**WHAT NEEDS TO BE DONE**
Reproduce the following lines word for word, keeping every one of them.

--- Begin ---

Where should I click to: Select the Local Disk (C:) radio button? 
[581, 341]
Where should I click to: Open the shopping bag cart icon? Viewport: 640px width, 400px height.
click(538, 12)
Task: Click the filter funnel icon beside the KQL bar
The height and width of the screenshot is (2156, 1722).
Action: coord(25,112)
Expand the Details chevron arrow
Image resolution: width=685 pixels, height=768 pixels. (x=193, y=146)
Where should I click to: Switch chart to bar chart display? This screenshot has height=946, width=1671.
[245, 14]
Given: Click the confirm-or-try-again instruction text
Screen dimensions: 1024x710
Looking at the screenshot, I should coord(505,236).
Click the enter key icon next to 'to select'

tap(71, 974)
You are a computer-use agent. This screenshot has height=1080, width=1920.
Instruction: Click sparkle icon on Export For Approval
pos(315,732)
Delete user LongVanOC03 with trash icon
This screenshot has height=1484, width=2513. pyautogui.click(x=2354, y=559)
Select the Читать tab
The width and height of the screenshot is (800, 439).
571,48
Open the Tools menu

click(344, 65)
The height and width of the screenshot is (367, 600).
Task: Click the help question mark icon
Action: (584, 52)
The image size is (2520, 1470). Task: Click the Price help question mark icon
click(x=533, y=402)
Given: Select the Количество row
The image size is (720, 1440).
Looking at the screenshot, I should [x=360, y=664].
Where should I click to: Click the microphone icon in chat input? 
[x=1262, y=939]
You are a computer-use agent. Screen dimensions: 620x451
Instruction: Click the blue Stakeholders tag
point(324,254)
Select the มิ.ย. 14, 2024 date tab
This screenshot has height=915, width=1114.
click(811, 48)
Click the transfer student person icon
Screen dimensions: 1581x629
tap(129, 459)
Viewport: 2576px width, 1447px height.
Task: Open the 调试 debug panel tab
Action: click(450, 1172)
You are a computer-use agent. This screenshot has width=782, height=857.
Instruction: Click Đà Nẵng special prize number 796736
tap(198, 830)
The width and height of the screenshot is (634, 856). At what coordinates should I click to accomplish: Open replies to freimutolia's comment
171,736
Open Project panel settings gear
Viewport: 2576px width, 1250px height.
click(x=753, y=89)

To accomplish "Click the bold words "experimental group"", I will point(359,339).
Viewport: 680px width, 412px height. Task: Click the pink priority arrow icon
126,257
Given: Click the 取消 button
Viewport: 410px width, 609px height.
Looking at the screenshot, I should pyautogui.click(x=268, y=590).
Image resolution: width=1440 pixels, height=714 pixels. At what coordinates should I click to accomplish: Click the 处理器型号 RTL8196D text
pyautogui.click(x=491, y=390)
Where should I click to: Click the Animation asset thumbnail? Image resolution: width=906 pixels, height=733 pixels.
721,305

--- End ---

**FINISHED EXERCISE**
Where should I click to: Select the Local Disk (C:) radio button? 
[581, 341]
Where should I click to: Open the shopping bag cart icon? Viewport: 640px width, 400px height.
click(538, 12)
Task: Click the filter funnel icon beside the KQL bar
The height and width of the screenshot is (2156, 1722).
Action: coord(25,112)
Expand the Details chevron arrow
Image resolution: width=685 pixels, height=768 pixels. (x=193, y=146)
Where should I click to: Switch chart to bar chart display? This screenshot has height=946, width=1671.
[245, 14]
Given: Click the confirm-or-try-again instruction text
Screen dimensions: 1024x710
Looking at the screenshot, I should coord(505,236).
Click the enter key icon next to 'to select'

tap(71, 974)
You are a computer-use agent. This screenshot has height=1080, width=1920.
Instruction: Click sparkle icon on Export For Approval
pos(315,732)
Delete user LongVanOC03 with trash icon
This screenshot has height=1484, width=2513. pyautogui.click(x=2354, y=559)
Select the Читать tab
The width and height of the screenshot is (800, 439).
571,48
Open the Tools menu

click(344, 65)
The height and width of the screenshot is (367, 600).
Task: Click the help question mark icon
Action: (584, 52)
The image size is (2520, 1470). Task: Click the Price help question mark icon
click(x=533, y=402)
Given: Select the Количество row
The image size is (720, 1440).
Looking at the screenshot, I should [x=360, y=664].
Where should I click to: Click the microphone icon in chat input? 
[x=1262, y=939]
You are a computer-use agent. Screen dimensions: 620x451
Instruction: Click the blue Stakeholders tag
point(324,254)
Select the มิ.ย. 14, 2024 date tab
This screenshot has height=915, width=1114.
click(811, 48)
Click the transfer student person icon
Screen dimensions: 1581x629
tap(129, 459)
Viewport: 2576px width, 1447px height.
Task: Open the 调试 debug panel tab
Action: click(450, 1172)
You are a computer-use agent. This screenshot has width=782, height=857.
Instruction: Click Đà Nẵng special prize number 796736
tap(198, 830)
The width and height of the screenshot is (634, 856). At what coordinates should I click to accomplish: Open replies to freimutolia's comment
171,736
Open Project panel settings gear
Viewport: 2576px width, 1250px height.
click(x=753, y=89)

To accomplish "Click the bold words "experimental group"", I will point(359,339).
Viewport: 680px width, 412px height. Task: Click the pink priority arrow icon
126,257
Given: Click the 取消 button
Viewport: 410px width, 609px height.
Looking at the screenshot, I should pyautogui.click(x=268, y=590).
Image resolution: width=1440 pixels, height=714 pixels. At what coordinates should I click to accomplish: Click the 处理器型号 RTL8196D text
pyautogui.click(x=491, y=390)
Where should I click to: Click the Animation asset thumbnail? Image resolution: width=906 pixels, height=733 pixels.
721,305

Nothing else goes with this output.